*Task requirements*.
Convert the entries from the line containing "Task: Open the Default font dropdown" through the line containing "Action: (x=354, y=434)" into a Markdown table with the columns Row and Line, skipping blank lines. Omit the pictures.

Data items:

+ + +

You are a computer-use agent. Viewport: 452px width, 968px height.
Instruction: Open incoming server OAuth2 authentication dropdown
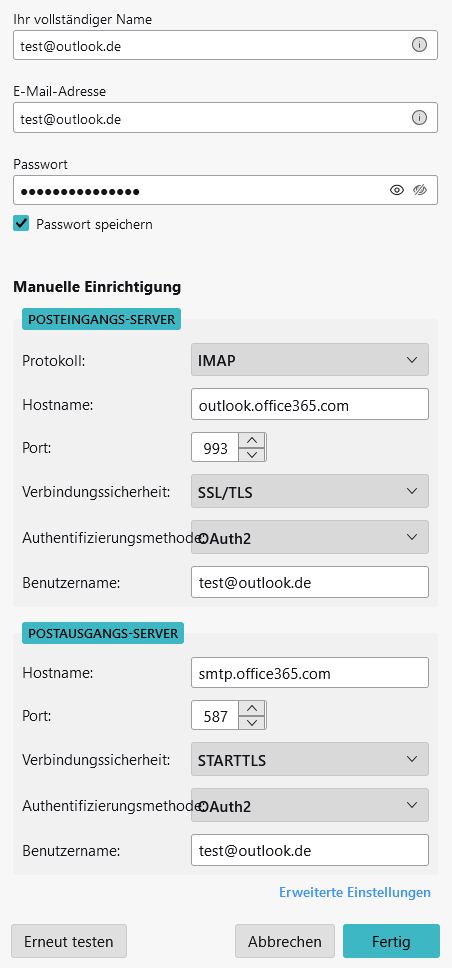tap(310, 537)
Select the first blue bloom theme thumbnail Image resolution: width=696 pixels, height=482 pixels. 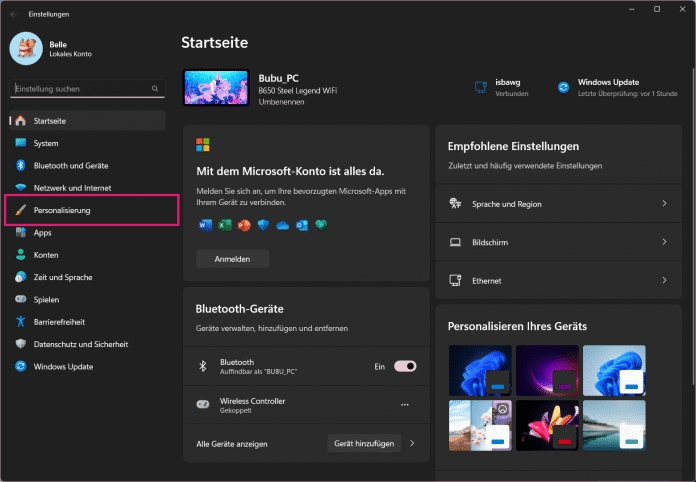click(x=480, y=369)
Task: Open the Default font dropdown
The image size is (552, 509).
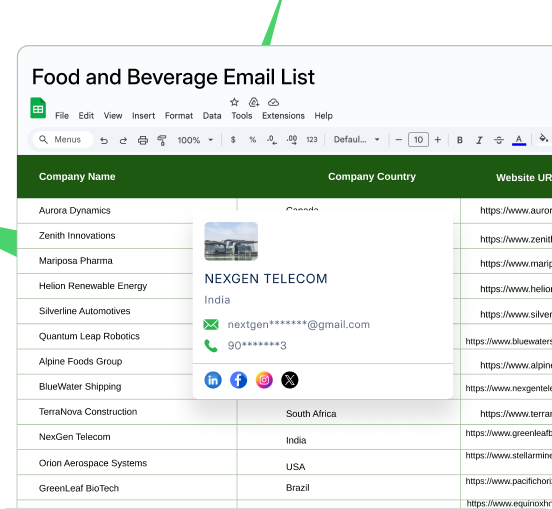Action: pos(357,140)
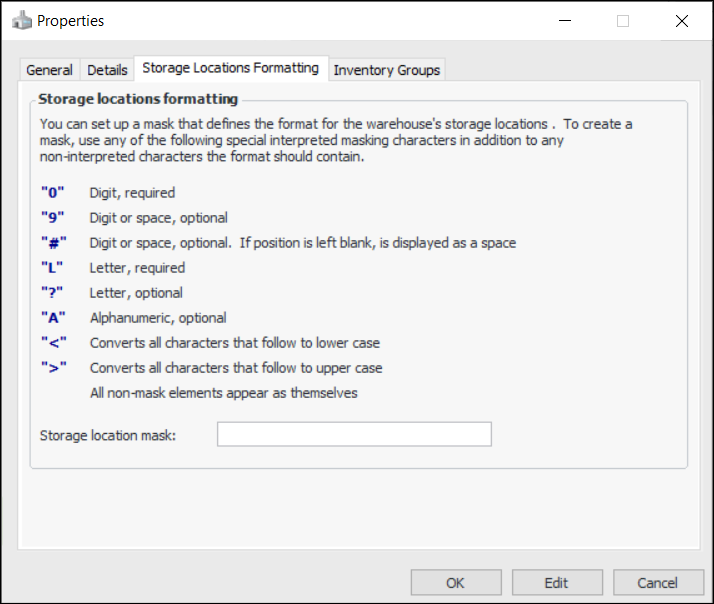The height and width of the screenshot is (604, 714).
Task: Click the Storage location mask input field
Action: (x=354, y=434)
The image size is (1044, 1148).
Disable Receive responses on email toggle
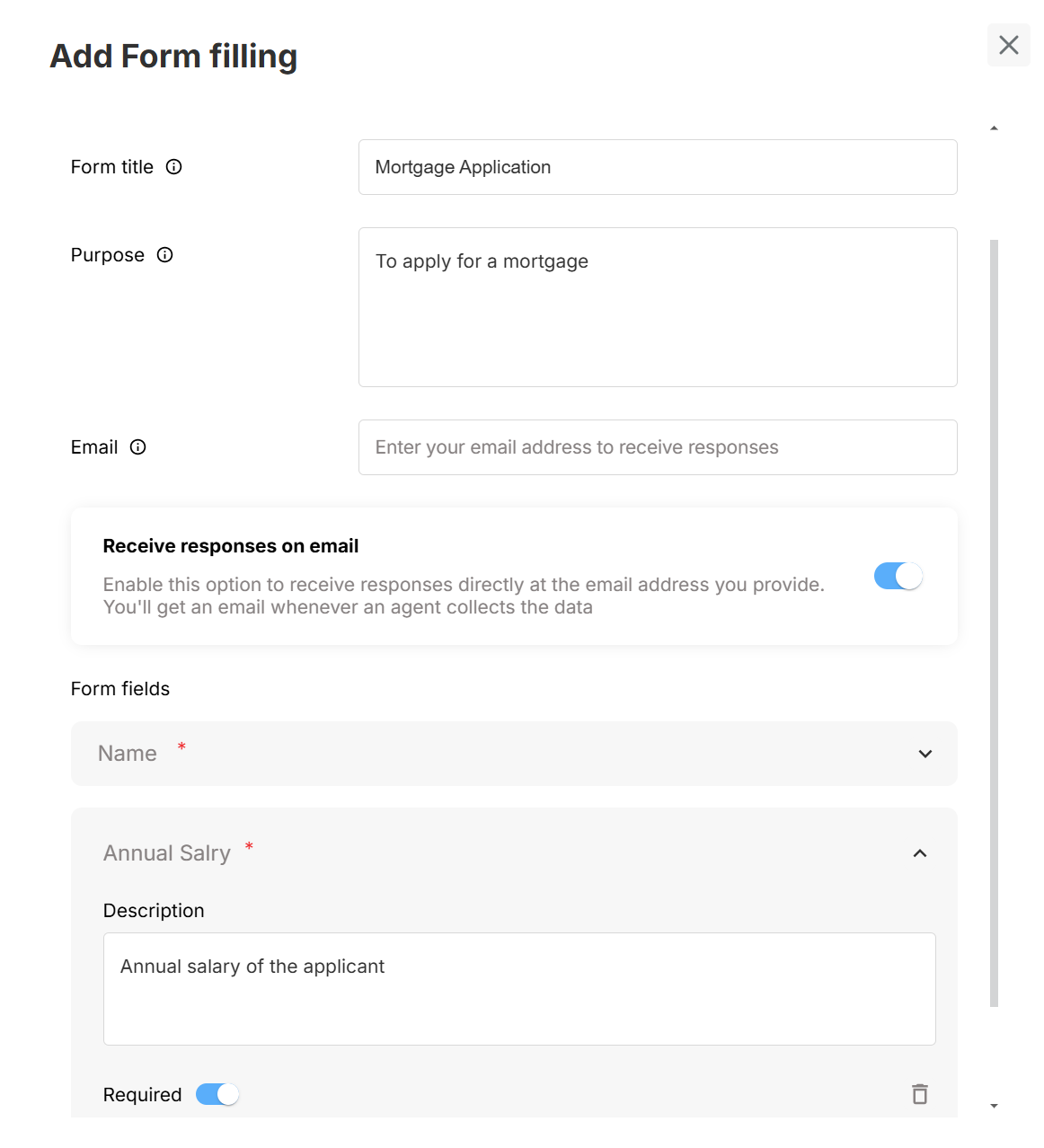click(898, 576)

+ + +

*Final answer*.
| Row | Line |
|---|---|
| 1 | Task: Open the Default font dropdown |
| 2 | The image size is (552, 509). |
| 3 | Action: pos(357,140) |
| 4 | The height and width of the screenshot is (604, 714). |
| 5 | Task: Click the Storage location mask input field |
| 6 | Action: (x=354, y=434) |